Show every line in the entries below where the word "will" appears.
RECORDS FOR THE TASK Start Marker
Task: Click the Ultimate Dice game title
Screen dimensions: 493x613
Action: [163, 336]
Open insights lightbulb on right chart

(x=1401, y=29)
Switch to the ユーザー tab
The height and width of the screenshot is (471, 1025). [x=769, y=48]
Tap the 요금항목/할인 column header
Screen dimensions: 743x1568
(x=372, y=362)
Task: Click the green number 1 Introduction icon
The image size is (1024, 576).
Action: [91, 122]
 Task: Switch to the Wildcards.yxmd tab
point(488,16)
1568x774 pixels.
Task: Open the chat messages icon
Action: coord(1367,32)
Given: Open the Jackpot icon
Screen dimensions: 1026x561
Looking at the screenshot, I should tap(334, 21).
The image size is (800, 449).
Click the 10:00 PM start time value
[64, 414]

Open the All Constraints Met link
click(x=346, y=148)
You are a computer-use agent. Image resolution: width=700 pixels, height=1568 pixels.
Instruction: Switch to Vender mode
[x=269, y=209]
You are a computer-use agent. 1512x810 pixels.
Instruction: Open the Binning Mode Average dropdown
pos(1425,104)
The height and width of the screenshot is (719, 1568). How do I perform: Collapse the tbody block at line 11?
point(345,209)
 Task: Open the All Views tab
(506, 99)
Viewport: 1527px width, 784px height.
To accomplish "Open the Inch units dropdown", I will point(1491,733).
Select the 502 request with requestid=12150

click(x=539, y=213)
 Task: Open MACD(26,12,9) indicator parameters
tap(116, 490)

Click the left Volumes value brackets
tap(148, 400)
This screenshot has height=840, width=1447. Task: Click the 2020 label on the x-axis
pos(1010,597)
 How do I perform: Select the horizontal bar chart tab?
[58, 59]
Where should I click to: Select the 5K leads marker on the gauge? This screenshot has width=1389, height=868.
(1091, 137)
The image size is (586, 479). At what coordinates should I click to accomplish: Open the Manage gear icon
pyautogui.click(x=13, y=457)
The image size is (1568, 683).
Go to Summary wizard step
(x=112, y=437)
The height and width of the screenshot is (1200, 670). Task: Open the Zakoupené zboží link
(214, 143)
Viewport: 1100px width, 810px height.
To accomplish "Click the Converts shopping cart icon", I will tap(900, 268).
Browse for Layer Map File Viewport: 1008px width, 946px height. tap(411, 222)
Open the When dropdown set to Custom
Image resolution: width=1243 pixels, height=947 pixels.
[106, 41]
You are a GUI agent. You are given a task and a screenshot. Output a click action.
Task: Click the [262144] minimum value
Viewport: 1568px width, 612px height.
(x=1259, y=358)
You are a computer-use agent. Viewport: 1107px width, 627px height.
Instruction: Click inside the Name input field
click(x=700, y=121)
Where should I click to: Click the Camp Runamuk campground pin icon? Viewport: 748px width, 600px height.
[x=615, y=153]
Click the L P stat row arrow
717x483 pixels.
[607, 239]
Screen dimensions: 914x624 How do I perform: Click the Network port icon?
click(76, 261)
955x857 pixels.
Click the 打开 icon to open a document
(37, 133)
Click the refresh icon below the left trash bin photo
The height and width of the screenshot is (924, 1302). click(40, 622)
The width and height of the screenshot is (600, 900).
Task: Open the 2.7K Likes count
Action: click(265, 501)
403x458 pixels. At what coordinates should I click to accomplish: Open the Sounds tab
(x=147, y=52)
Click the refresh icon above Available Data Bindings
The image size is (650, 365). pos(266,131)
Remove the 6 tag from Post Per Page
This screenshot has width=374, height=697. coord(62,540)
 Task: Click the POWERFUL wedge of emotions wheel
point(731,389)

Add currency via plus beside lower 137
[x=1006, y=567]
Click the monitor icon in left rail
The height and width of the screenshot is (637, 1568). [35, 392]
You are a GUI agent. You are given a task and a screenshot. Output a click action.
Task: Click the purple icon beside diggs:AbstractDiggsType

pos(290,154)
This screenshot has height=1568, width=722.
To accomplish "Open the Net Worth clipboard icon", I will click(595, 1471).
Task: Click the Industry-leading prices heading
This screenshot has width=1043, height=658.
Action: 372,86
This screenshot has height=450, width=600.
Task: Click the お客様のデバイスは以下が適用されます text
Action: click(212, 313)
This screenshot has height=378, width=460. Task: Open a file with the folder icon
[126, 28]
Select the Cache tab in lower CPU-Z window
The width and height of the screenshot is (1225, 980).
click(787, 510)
RECORDS FOR THE TASK End Marker
# RESULT OF THE EXERCISE
To accomplish "Open the Inch units dropdown", I will point(1491,733).
To accomplish "Click the Converts shopping cart icon", I will tap(900, 268).
To accomplish "Open the Net Worth clipboard icon", I will click(595, 1471).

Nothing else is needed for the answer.